Ia menilai, dengan perkembangan tersebut mendorong berlanjutnya kenaikan yield surat utang di AS dan penguatan USD sehingga menyebabkan tekanan outflow dari pasar emerging markets termasuk Indonesia. "Volatilitas di pasar keuangan, baik di pasar saham, obligasi, dan nilai tukar juga dalam tren meningkat," katanya.
Diketahui bersama, saat ini suku bunga Fed Fund Rate berada pada kisaran 5,25 persen hingga 5,50 persen.

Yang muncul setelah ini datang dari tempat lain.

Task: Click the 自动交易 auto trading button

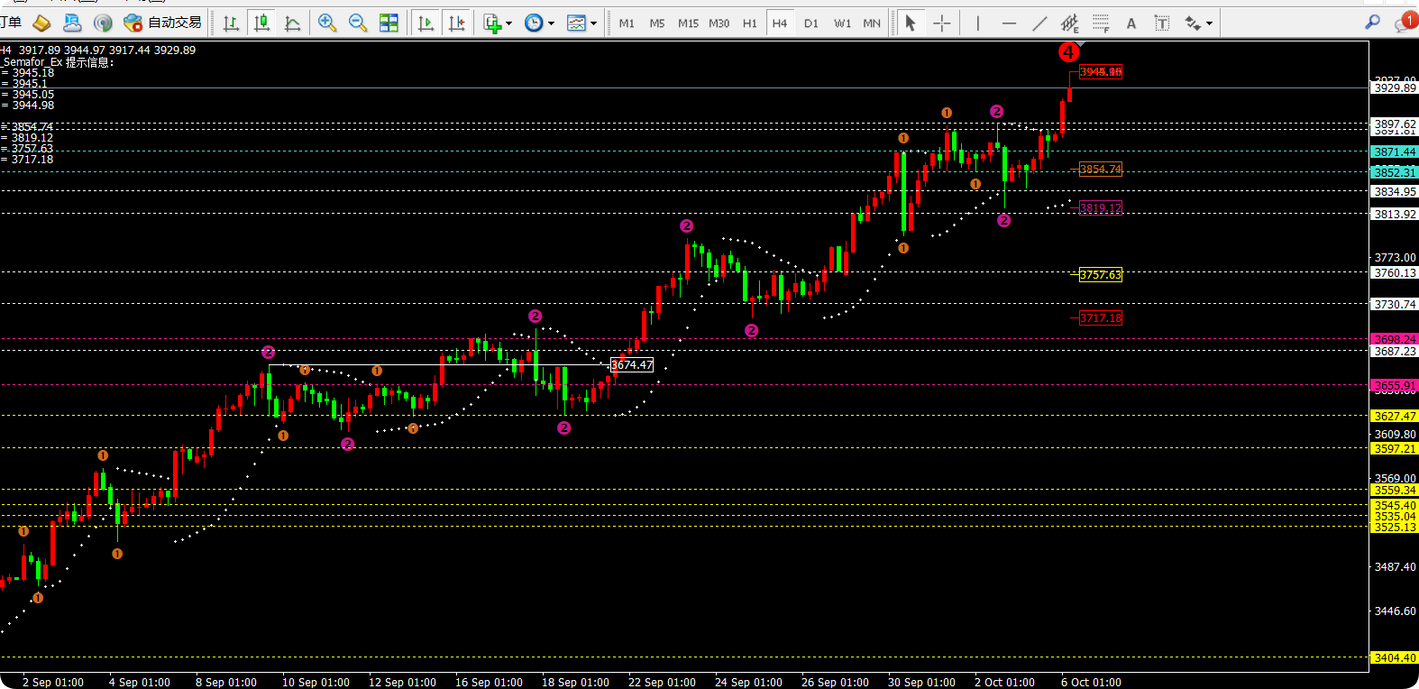Action: (x=163, y=23)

Suku bunga acuan The Fed hampir mendekati posisi bunga acuan Bank Indonesia (BI) yang mencapai 5,75 persen.
Kepala Eksekutif Pengawas Perbankan OJK, Dian Ediana Rae juga menambahkan, sektor perbankan mampu menunjukkan resiliensi dengan permodalan yang tinggi serta didukung dengan risiko kredit yang terjaga di tengah tekanan higher for longer tingkat suku bunga global.
"Industri perbankan secara umum memiliki permodalan yang solid ditinjau dari Capital Adequacy Ratio (CAR) industri perbankan yang tinggi sebesar 27,66 persen," kata Dian.